__EXTRACT TO READ__.
## Begin

Soft carpet floors mellow down sounds of people walking calmly on bare socks, greeting and hugging one another, some sobbing, some arranging their shoes in plastic bags and putting them on a shelf. The hum of the traffic seeps softly from the white curtain windows with the occasional chirp of sparrows. Listen to the atmosphere before of the ceremony:

Börekçi

Sarıyer, Sunday afternoon.

Once in Sarıyer you should eat börek, the place is famous for them.
We visited the Sarıyer Meşhur Hünkar Börekçisi. The savory flaky pastries are filled with either minced meat, pine kernels, raisins and spices or cheese. And they are delicious, soft and chewy.

The börek is baked in an tubelike shape, then cut to small bite size pieces, tucked to a paper box and weighed. The lady on the recording ordered a portion of one kilo. Listen to the delicious cutting of the börek and smooth service:

Corridor sounds at ITU

İstanbul Teknik Üniversitesi,
Taşkışla, Saturday afternoon.

I have spent the last three Saturday afternoons at the ITÜ Taşkısla campus. This is where the architecture department is, apparently, as there are some sketches and models on display on the corridor. I’m waiting my friend to finish her choir practise. Walking in the corridor, sitting at the benches, drinking tea at the campus cafe, or strolling at the court yard catching up with the cats.

## End

__RECORD LIST__.
## Begin

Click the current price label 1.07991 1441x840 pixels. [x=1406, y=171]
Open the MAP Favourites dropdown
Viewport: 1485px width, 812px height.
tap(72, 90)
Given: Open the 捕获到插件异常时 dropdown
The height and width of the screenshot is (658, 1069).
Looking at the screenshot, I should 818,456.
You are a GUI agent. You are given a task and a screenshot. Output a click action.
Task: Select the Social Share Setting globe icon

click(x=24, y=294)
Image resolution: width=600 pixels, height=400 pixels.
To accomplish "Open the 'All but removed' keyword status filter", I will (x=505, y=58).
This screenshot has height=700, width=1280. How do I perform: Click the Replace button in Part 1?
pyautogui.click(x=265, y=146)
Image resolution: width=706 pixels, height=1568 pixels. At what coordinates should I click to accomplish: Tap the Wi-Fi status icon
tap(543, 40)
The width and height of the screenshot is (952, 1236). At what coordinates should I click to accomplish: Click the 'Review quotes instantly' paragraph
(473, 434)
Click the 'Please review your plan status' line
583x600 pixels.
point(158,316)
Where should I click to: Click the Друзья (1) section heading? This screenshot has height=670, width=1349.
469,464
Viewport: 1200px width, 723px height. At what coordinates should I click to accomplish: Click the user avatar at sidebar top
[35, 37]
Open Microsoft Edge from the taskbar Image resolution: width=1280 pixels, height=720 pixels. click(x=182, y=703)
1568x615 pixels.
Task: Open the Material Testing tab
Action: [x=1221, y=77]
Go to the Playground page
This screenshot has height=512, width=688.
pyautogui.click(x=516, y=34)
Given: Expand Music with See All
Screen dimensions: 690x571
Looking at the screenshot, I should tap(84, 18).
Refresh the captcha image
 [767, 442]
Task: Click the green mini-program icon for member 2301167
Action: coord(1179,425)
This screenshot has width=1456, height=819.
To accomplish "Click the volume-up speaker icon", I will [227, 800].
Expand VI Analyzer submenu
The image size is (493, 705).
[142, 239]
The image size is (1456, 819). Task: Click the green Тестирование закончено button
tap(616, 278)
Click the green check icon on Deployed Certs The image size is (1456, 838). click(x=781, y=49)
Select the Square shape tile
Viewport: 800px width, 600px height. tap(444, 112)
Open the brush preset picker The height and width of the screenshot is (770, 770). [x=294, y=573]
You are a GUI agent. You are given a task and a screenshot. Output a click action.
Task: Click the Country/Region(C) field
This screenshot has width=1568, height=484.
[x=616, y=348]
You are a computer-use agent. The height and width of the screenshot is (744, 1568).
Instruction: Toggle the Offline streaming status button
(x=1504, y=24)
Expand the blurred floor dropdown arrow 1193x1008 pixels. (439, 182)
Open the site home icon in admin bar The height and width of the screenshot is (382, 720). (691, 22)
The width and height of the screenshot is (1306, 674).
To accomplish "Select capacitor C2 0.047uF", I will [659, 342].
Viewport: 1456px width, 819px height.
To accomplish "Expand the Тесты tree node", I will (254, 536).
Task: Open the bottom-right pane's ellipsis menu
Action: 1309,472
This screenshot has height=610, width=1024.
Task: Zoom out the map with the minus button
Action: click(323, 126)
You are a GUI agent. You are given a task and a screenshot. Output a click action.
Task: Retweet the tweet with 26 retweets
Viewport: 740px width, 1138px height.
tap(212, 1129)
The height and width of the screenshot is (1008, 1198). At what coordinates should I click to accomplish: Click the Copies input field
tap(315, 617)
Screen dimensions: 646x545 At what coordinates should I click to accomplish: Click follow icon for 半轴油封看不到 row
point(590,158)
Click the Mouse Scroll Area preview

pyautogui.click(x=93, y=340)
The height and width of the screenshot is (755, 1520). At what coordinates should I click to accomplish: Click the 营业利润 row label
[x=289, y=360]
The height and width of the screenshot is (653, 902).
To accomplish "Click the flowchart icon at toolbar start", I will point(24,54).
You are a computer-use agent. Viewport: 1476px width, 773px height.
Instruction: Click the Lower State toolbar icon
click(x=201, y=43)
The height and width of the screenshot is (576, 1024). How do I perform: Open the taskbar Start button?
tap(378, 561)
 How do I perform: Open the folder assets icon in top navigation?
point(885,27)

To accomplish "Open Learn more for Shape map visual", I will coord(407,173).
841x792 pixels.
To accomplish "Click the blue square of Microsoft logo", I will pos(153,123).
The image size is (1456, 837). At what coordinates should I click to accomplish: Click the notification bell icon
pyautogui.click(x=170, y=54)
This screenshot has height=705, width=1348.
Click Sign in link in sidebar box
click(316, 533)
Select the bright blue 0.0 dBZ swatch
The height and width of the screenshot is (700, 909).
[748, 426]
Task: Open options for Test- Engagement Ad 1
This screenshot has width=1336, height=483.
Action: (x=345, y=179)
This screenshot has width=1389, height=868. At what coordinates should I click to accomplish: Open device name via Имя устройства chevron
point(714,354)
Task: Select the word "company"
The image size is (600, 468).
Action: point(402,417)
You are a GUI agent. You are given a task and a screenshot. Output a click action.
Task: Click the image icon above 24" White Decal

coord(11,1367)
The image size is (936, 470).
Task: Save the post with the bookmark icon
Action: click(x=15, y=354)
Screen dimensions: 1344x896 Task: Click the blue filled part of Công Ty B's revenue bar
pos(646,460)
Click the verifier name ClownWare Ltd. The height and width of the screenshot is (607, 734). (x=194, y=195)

## End

__ACTIONS TO TAKE__.
1: Rewrite the paragraph that begins "I have spent the last three Saturday afternoons" from the text about Istanbul sounds as a short bulleted list, keeping its main facts.
2: Carry on the text about Istanbul sounds, starting right after its final sentence.
The entries play no part in the work on this page.

__RESPONSES TO THE TASKS__.
1:
- The last three Saturday afternoons were spent at the ITÜ Taşkısla campus.
- The architecture department is apparently located there, since sketches and models are displayed in the corridor.
- The visit involves waiting for a friend to finish choir practice.
- Ways of passing the time include walking in the corridor, sitting on the benches, drinking tea at the campus cafe, and strolling in the courtyard with the cats.

2:
Inside the stone, concrete and marble give the hall corridor an echoing charachter, the cool whites and greys add to the place an air of calmness. The corridors are almost empty on week-ends. This Saturday the weather was sunny and beautiful so I decided to wear my high heel shoes for the first time after winter (the symbol of summer for me). Listen to the sounds me walking around with my ‘clip-clops’ and the choir practising türküs at the lecture hall on the right:

Here’s some ambiance from the courtyard. A lonely construction worker.

Teachers’ room

Kuzguncuk primary school,
Wednesday morning.

I had an opportunity to talk to the students at Kuzguncuk primary school about the sounds they like and dislike. I visited three classes, thanks to their wonderful teacher, Aslı hoca. She has the most adorable students. We had a lot of fun together talking about different kind of car horns, sounds of water and differences between washing machine and hoover sounds.

The teachers’ room had a beautiful view over the Bosphorus. The school itself is an old yalı with high ornate cassette ceilings made of painted leather. I spent the recesses at the room, drinking coffee while a teacher next to me read a newspaper and another one read his email on the shared computer. On the other room there was a man talking on the telephone, at the hall there was a woman’s voice, I heard a word here another there. But on the third floor there was a true riot going on. The building, old and wooden, creaked and clattered under the feet of the upstairs students as if it was alive. It was presumably a math class (poor teacher… one sympathizes). Listen to the ambiance:

Traffic lights

Kabataş, Saturday afternoon.

There was a small man inside the traffic light post. He was looking after us pedestrians very keenly.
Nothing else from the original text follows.